Nordahl Lelandais a comparu ce vendredi devant le tribunal correctionnel de Colmar (Haut-Rhin), poursuivi pour des faits de violences conjugales commis le 9 juin devant son fils de 19 mois durant un parloir à la maison centrale d’Ensisheim où il est détenu à la suite des meurtres du caporal Noyer et de la petite Maëlys.
Nordahl Lelandais essaye de gagner du temps. L’homme de 42 ans, qui s’appelle désormais Nordahl Périnet, du nom de jeune fille de sa mère, a sollicité un renvoi de sa peine de réclusion à perpétuité pour préparer sa défense. L’affaire sera examinée le 28 août prochain. Au demeurant, le prévenu a interdiction d’entrer en contact avec sa compagne et son fils.
Le quarantenaire est fait face à des poursuites pour «violence n’ayant pas entraîné d’incapacité totale de travail en présence d’un mineur, par une personne étant conjoint ou concubin», en récidive. Lors d’un parloir, avec son fils conçu en détention à ses côtés, Nordahl Lelandais aurait saisi violemment le cou de la mère de l’enfant, puis lui aurait tiré les cheveux.
«J’ai l’impression d’avoir été jugé aujourd’hui»
Une affaire qui n’a pas été évoquée ce vendredi, lors de sa comparution immédiate. Sa compagne, absente à l’audience, ne s’est pas non plus constituée partie civile. «J’ai l’impression d’avoir été jugé aujourd’hui. Ma compagne, et mon fils qui demande tous les jours à m’avoir au téléphone, ont besoin de moi. Les parloirs sont suspendus pour le moment, je trouve qu’interdire tout moyen de communication serait une très grosse bêtise pour eux», a déclaré le suspect, qui conteste le faits.

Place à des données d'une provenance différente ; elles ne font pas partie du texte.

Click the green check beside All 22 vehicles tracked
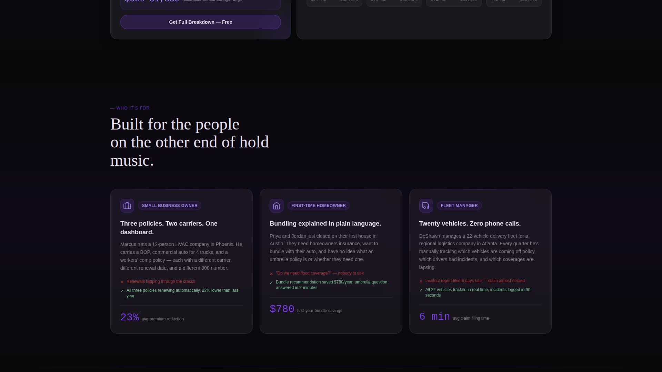Image resolution: width=662 pixels, height=372 pixels. tap(421, 290)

Malgré ses demandes, le prévenu a interdiction jusqu’au procès le 28 août d’entrer en contact avec sa compagne et son fils y compris au parloir ou par téléphone.
«La dangerosité de cette personne est paroxystique: malgré ses lourdes condamnations, le caractère cadrant de la maison centrale et la surveillance des agents pénitentiaires, il parvient à exercer de tels faits», a analysé le procureur de Colmar Jean Richert. Depuis septembre 2022, Nordhal Lelandais est incarcéré à Ensisheim, où il purge une peine de réclusion criminelle à perpétuité, assortie d’une mesure de sûreté de 22 ans. Il est condamné pour l’enlèvement et le meurtre de Maëlys, huit ans, lors d’une soirée de mariage en Isère en août 2017.